An Example of Someone Comparing Fetishizing R and Bashing Excel
Isaac Petersen, PhD student in Clinical Psychology wrote this article: Why R Is Better Than Excel For Fantasy Football (and most other) Data Analysis. Now look. Here’s one thing that has me suspect that he never tried very hard to fairly represent Excel.
Throw us a bone? Ok. Thank you, Your Majesty.
In the article, Petersen lists 15 reasons why R is supposedly better than Excel. Here’s what’s ahead in this blogpost:
- I’m not going to tackle all 15 of Petersen’s claims.
- I list the reason that Peterson offers, then I respond afterward.

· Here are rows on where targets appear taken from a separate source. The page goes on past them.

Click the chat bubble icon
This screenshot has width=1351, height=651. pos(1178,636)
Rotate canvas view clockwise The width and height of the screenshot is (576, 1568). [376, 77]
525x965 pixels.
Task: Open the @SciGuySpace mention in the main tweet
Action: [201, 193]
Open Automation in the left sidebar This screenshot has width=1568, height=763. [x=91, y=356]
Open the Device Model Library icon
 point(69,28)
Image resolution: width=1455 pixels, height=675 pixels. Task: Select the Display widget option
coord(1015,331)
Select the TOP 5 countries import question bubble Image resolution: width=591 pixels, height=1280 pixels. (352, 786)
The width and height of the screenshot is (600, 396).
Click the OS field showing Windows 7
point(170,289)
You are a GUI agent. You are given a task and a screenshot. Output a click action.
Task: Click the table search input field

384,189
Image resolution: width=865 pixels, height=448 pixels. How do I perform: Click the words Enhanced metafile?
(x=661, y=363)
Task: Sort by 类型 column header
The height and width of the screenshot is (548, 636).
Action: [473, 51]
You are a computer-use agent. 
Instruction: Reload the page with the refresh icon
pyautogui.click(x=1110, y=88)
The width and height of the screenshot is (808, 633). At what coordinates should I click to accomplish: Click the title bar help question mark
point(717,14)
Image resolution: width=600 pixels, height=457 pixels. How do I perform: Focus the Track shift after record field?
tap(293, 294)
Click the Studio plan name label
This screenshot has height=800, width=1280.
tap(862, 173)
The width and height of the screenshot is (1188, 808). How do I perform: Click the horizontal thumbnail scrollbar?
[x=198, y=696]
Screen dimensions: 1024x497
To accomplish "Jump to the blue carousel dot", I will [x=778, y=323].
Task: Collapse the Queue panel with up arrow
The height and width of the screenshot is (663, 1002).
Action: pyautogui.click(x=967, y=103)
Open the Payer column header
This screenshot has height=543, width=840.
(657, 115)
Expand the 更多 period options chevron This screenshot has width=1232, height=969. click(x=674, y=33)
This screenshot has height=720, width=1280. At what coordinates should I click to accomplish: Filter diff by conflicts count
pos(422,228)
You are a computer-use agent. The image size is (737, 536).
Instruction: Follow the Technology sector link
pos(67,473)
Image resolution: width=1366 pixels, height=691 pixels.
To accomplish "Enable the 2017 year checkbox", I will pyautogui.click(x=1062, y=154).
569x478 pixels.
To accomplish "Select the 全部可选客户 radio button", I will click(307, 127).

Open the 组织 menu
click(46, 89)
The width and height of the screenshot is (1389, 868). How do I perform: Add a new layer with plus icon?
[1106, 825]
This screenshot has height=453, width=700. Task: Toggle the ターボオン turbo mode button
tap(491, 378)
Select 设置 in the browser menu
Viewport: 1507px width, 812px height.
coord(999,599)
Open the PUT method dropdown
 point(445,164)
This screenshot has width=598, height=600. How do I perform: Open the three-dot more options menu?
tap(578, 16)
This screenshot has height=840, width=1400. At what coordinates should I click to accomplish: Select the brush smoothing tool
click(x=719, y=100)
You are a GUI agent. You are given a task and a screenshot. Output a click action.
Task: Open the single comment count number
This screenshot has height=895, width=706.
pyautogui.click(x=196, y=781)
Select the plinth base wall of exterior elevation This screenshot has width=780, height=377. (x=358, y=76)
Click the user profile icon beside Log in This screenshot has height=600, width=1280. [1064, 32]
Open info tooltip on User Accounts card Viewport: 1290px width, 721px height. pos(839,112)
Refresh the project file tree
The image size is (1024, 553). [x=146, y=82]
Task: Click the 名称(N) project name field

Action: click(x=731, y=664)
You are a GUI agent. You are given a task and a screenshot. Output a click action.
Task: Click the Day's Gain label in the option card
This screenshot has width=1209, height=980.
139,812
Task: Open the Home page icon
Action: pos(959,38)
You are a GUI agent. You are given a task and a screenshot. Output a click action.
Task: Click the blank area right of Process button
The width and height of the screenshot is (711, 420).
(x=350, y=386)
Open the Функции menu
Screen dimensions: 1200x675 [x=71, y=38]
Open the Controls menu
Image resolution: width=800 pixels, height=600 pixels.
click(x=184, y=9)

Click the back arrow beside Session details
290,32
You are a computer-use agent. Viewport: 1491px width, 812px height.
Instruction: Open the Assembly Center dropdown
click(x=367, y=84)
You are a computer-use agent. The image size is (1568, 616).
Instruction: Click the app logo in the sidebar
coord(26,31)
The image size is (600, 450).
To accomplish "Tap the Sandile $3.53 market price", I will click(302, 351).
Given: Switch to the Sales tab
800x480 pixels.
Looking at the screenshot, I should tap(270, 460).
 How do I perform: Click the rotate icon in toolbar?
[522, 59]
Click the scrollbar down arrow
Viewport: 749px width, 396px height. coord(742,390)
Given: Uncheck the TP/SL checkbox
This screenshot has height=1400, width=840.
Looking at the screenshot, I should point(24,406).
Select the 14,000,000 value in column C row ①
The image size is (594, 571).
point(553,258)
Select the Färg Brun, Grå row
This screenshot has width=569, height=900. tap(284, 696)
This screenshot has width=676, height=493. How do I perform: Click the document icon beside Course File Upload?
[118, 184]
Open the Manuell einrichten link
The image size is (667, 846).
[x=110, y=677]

- I admit right away that I don’t know R and will not pretend that I do.
- My experience with R is seeing other people use it, and it looks like code.
- I’m not going to bash R.
- I have no interest in proving that Excel is better.
Ultimately, I think these comparisons are silly when they aren’t in any kind of context. So, let’s get on with this.
RESPONSES TO ISAAC PETERSEN’S LOVE LETTER TO R
Reason #1: Data Manipulation
RESPONSE: Assuming that “data manipulation” is what Petersen calls data cleansing and data shaping, I can only say that Excel works. I’ve been cleaning and shaping data for about 15 years. When someone has manually tried to manipulate some data and it’s taken them 2 days to get through one quarter of the job, and I can use Excel to turn the entire job around in 45 minutes, what can we conclude? Excel works.
With the addition of Power Query … WOW! Excel can do some amazing data cleansing and shaping. That’s in addition to having functions like: LEFT, RIGHT, MID, SUBSTITUTE, INDEX, OFFSET, INDIRECT, MATCH, ISNUMBER.
Reason #2: Easier Automation
RESPONSE: Automation is a process. It’s not a tool feature. A person has to set things up in the right way if they are going to repeat a task. Excel can be set up for re-use in a process, and I imagine that R could be set up in such a way that it’s full of spaghetti code and barely good enough for just one use.
Petersen also says that R’s scripting language is better than Excel’s GUI. Well … ok. He’s not including VBA. So, he’s comparing R to native Excel which isn’t entirely fair. But let’s go with that.
Some people do prefer coding. They’re ok looking through lines of code, troubleshooting and finding the comma that should have been a semi-colon. For them–the masochistic–sure. But masochism is not appealing to me. That takes a special breed of human being that doesn’t include most of us. Writing code is great when code needs to be written, but not when there’s a perfectly fine GUI that can do most of our dirty work.
Reason #6: Larger datasets
RESPONSE: Power Pivot.
See Rob Collie’s excellent blog PowerPivotPro. It covers Power Pivot A-Z, how it’s used for enterprise level solutions, and how Excel with Power Pivot can work in harmony with other analytical tools. We really don’t need all this feuding, sniping and rabble-rousing.
Reason #10: Free
RESPONSE: Big deal. $99 for stand-alone Excel or roughly $10/month for Office 365.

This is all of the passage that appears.